# TEXT TO READ
SA Power 100 – 2013: Dr Wayne

SA Power 100 – 2013: Dr Wayne Visser

Writer, academic, social entrepreneur and futurist

SA Power 100 – 2013: Dr Wayne

wayne visser 2012

Bullet Biography

Born: 

Bulawayo, Zimbabwe, grew up in Cape Town, South Africa.

Career:

Director of the thinktank Kaleidoscope Futures and Founder of CSR International.

Senior Associate at the University of Cambridge Programme for Sustainability Leadership and Visiting Professor of Corporate Responsibility at the Gordon Institute for Business Science in South Africa.

His early career was spent as a management consultant, first as a Strategy Analyst for Capgemini and then as Director of Sustainability Services for KPMG in South Africa.

Author of 17 books, including The Quest for Sustainable Business (2012), and The Age of Responsibility (2011). Listed as one of the Top 100 Thought Leaders in Trustworthy Business Behavior in 2013.

Education: PhD in Corporate Social Responsibility (Nottingham University, UK), MSc in Human Ecology (Edinburgh University, UK) and a Bachelor of Business Science with Honours in Marketing (Cape Town University, South Africa).

Lives in: London

 

Why did you come to the UK?

I did my Masters in Human Ecology at Edinburgh University and my PhD at Nottingham University, which was one of the few universities in the world at that time (10 years ago) that was offering a PhD in corporate social responsibility. After that, I started working for Cambridge University and also started up CSR International and more recently Kaleidoscope Futures. I’ve found the UK a really good base for an international career, with connections to Europe, the United States, Asia and Africa. As a result, my work has now taken me to more than 60 countries.

 

How did you become interested in ecology and sustainability?

It was an interest all the way back when I was studying at the University of Cape Town. I was doing Business Science and I got involved in a business student organisation called AIESEC. They had a conference in Japan in 1990 on sustainable development. It was in the lead-up to what became known as the Rio Earth Summit, the biggest gathering of international heads of state on these issues. That engaged my interest, and then I did my honours dissertation on green marketing. Then I went into general management consulting as a strategy analyst, but always looking out for the positive social and environmental impact that business can make.

 

How would you compare sustainability in the UK and South Africa?

Generally, the UK is further ahead on issues like tackling climate change. South Africa is still very much a coal-based economy and despite some innovations like solar panels on low-cost housing, it has one of the worst greenhouse gas emission records in the world. On the other hand, South Africa has very progressive legislation, and it has had some innovation over the years. For example, its track record on recycling has been world class, because it’s linked the issue to tackling poverty. Unfortunately, South Africa suffers, as many developing countries do, from very good legislation but very poor enforcement. The UK has better policy enforcement, but a lifestyle that has a much bigger negative environmental impact. So, it depends how you look at it.

 

But there is also the argument that developing countries should have the chance to develop?

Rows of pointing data
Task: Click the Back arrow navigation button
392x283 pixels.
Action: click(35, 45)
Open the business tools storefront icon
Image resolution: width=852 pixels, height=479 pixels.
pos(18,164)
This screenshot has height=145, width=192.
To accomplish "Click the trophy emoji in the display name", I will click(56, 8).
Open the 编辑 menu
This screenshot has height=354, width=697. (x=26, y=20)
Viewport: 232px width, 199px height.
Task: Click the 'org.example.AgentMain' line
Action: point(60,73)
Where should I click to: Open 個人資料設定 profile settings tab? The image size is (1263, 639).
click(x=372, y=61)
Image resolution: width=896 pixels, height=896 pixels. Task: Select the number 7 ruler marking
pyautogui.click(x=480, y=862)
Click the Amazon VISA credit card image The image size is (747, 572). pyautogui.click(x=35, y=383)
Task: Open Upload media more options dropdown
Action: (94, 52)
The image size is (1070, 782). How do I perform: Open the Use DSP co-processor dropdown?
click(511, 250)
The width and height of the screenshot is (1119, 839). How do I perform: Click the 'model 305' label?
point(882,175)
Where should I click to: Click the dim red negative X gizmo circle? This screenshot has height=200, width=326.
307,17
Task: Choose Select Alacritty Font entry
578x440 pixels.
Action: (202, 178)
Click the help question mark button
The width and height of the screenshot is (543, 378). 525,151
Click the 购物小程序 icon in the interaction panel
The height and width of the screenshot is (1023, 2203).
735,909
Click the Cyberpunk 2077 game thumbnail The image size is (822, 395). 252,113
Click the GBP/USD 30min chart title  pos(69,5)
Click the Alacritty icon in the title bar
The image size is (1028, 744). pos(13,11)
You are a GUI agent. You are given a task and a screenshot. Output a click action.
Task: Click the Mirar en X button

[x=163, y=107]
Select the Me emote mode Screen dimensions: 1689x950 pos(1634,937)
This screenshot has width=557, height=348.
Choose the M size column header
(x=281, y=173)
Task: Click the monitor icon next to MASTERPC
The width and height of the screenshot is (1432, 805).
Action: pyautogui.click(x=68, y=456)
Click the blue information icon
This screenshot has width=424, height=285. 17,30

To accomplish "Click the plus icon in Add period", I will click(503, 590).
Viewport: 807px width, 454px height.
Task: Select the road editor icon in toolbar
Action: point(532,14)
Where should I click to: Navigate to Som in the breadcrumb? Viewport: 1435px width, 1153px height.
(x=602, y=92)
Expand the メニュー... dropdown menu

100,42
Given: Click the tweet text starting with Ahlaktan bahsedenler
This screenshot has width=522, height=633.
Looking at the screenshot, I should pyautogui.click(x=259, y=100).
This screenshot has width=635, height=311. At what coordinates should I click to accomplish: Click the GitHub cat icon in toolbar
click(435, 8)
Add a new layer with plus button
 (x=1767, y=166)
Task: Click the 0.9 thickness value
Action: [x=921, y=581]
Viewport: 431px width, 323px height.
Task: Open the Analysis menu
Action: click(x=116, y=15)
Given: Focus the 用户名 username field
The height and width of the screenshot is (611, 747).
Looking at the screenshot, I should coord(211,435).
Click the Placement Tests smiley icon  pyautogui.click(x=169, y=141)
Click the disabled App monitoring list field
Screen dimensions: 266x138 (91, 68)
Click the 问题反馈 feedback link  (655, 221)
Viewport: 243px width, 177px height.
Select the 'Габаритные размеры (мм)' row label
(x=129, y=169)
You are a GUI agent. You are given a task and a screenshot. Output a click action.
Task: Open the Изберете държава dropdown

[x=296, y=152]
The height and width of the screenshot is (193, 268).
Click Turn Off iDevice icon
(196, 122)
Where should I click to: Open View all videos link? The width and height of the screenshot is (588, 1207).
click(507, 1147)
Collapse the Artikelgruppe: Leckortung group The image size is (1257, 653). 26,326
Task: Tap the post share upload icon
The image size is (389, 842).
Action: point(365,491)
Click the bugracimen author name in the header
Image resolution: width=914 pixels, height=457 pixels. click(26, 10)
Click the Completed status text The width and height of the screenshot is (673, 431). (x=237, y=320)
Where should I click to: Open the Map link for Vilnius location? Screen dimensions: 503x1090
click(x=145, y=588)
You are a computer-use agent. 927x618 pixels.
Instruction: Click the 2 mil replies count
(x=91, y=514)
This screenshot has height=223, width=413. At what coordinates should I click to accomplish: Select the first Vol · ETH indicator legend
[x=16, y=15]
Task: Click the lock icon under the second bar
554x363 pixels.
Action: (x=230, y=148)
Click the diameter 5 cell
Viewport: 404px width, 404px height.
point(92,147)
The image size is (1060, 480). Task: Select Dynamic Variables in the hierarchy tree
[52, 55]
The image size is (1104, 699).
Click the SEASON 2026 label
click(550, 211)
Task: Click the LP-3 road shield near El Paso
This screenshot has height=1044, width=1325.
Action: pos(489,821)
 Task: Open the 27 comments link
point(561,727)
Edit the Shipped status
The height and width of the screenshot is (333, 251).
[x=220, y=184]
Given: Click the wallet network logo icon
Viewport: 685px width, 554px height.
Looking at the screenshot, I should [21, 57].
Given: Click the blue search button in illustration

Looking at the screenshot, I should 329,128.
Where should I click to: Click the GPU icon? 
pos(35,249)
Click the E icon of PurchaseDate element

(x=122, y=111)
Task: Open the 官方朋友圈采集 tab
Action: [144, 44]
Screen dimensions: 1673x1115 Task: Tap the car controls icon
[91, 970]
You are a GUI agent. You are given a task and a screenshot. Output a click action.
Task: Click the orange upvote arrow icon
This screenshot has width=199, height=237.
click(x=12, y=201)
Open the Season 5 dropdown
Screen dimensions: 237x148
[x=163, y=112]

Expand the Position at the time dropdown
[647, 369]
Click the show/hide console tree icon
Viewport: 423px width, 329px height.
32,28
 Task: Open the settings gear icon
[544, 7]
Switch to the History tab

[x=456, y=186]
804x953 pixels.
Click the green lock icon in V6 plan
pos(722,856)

# COMPLETE THE FOLLOWING
- A) According to the Wayne Visser profile, why has South Africa's recycling record been world class?
- B) In the Wayne Visser profile, where and in what year did AIESEC hold its conference on sustainable development?
- C) Which places does the Wayne Visser profile say the UK connects him to as a base for an international career?

# ANSWERS TO EACH TASK
- A) South Africa's recycling record has been world class because the country linked recycling to tackling poverty.

- B) Japan, in 1990.

- C) Europe, the United States, Asia and Africa.